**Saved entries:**

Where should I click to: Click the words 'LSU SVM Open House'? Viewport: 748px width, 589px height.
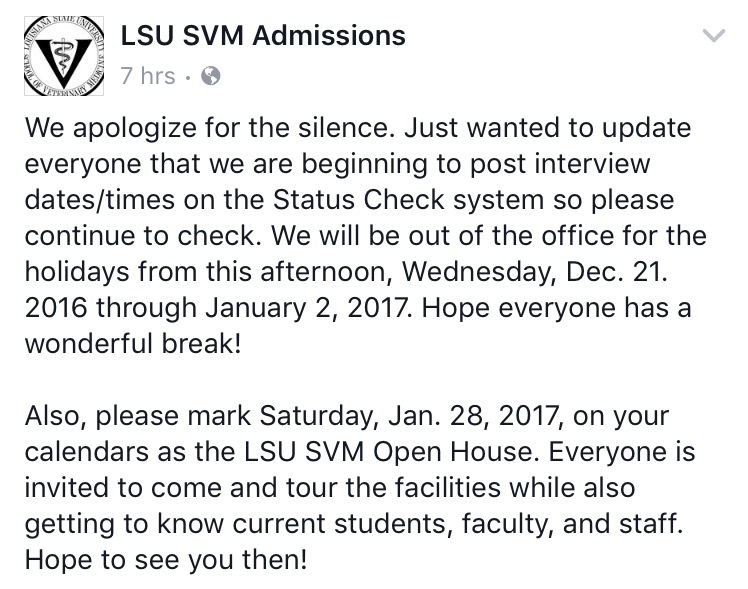388,452
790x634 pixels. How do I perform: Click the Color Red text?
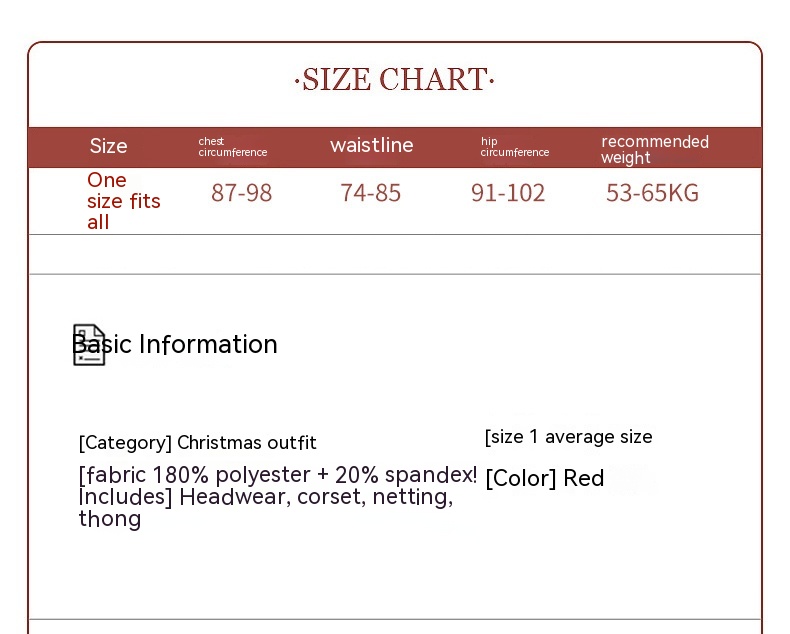click(544, 478)
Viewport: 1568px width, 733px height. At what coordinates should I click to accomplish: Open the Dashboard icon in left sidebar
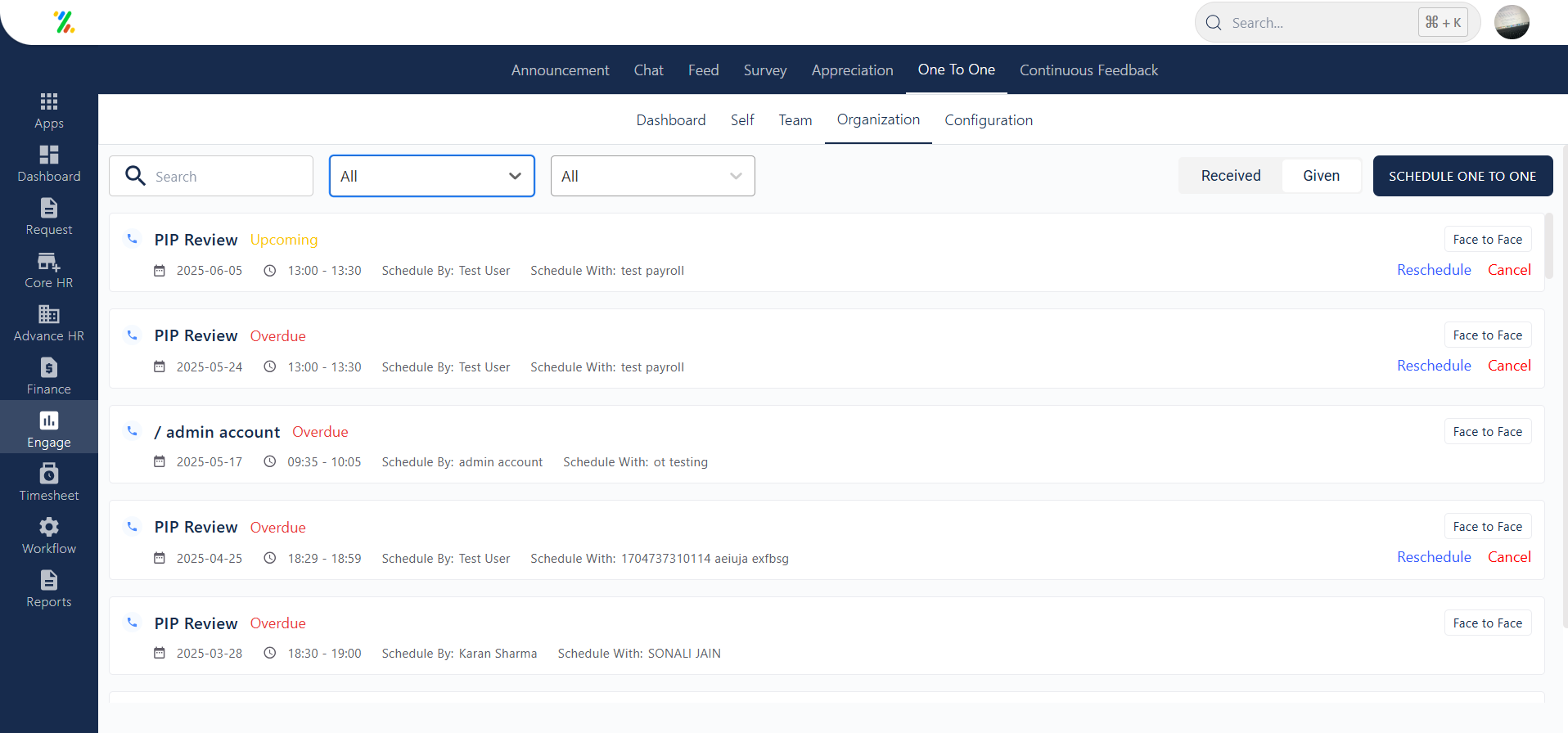[x=48, y=155]
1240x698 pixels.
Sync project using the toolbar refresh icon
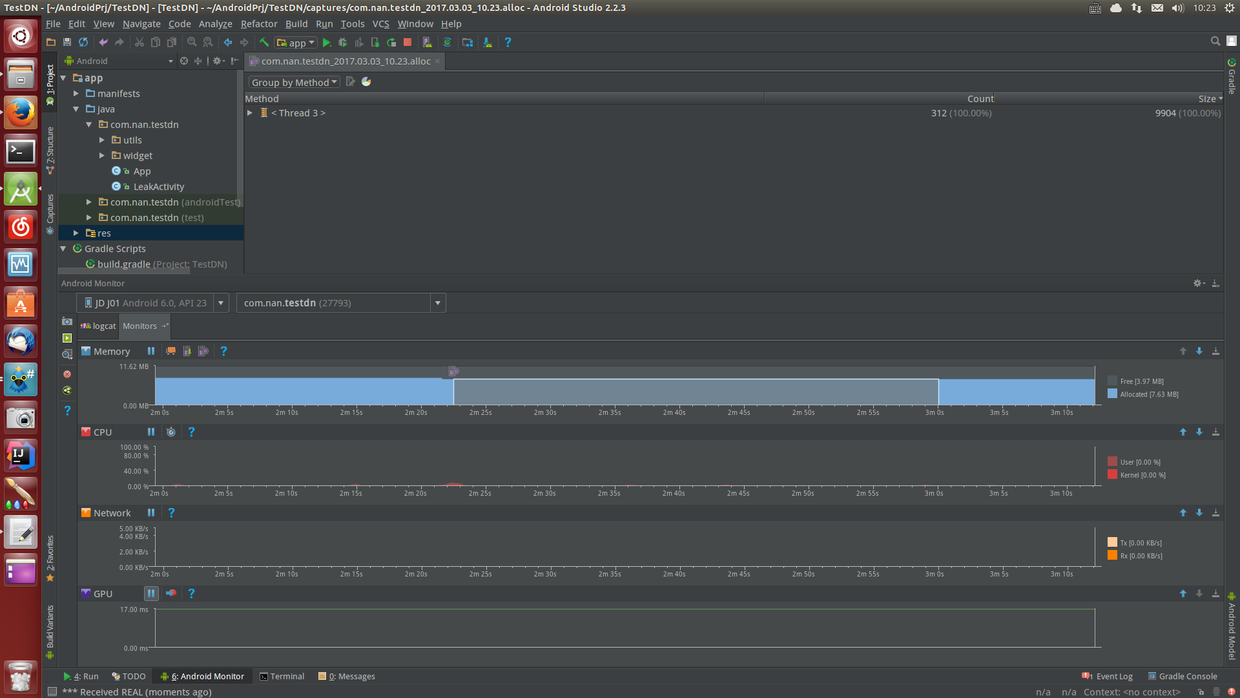coord(83,42)
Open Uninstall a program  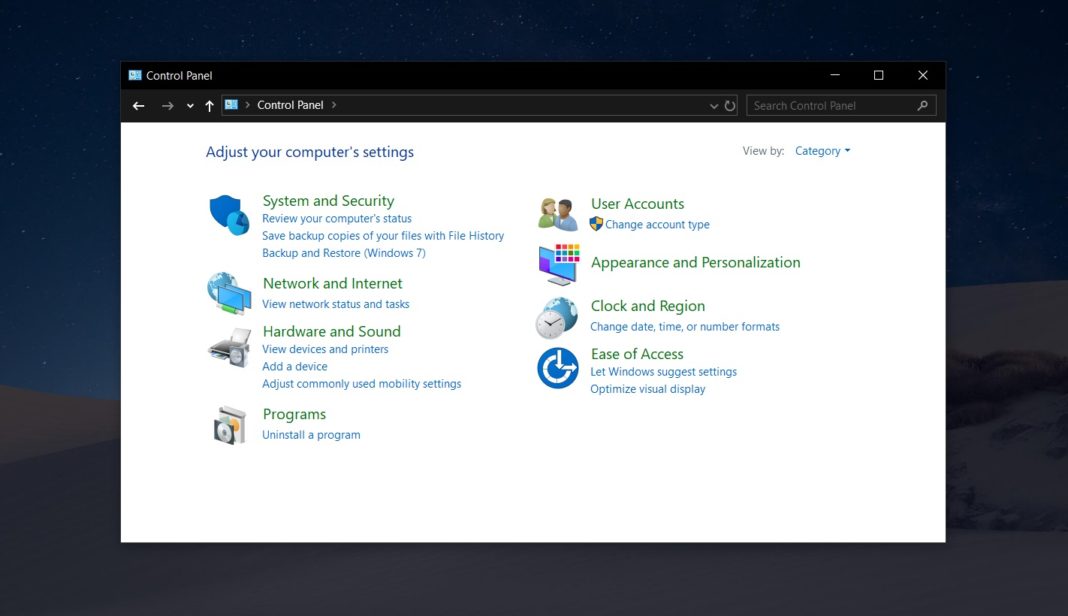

**What is needed:** Your copy of the entries above must be exact and must not include pictures.

**Task response:**
Where should I click to: Click the words 'LSU SVM Open House'? Viewport: 748px width, 589px height.
388,452
790x634 pixels. How do I perform: Click the Color Red text?
click(544, 478)
Viewport: 1568px width, 733px height. At what coordinates should I click to accomplish: Open the Dashboard icon in left sidebar
[x=48, y=155]
1240x698 pixels.
Sync project using the toolbar refresh icon
coord(83,42)
Open Uninstall a program  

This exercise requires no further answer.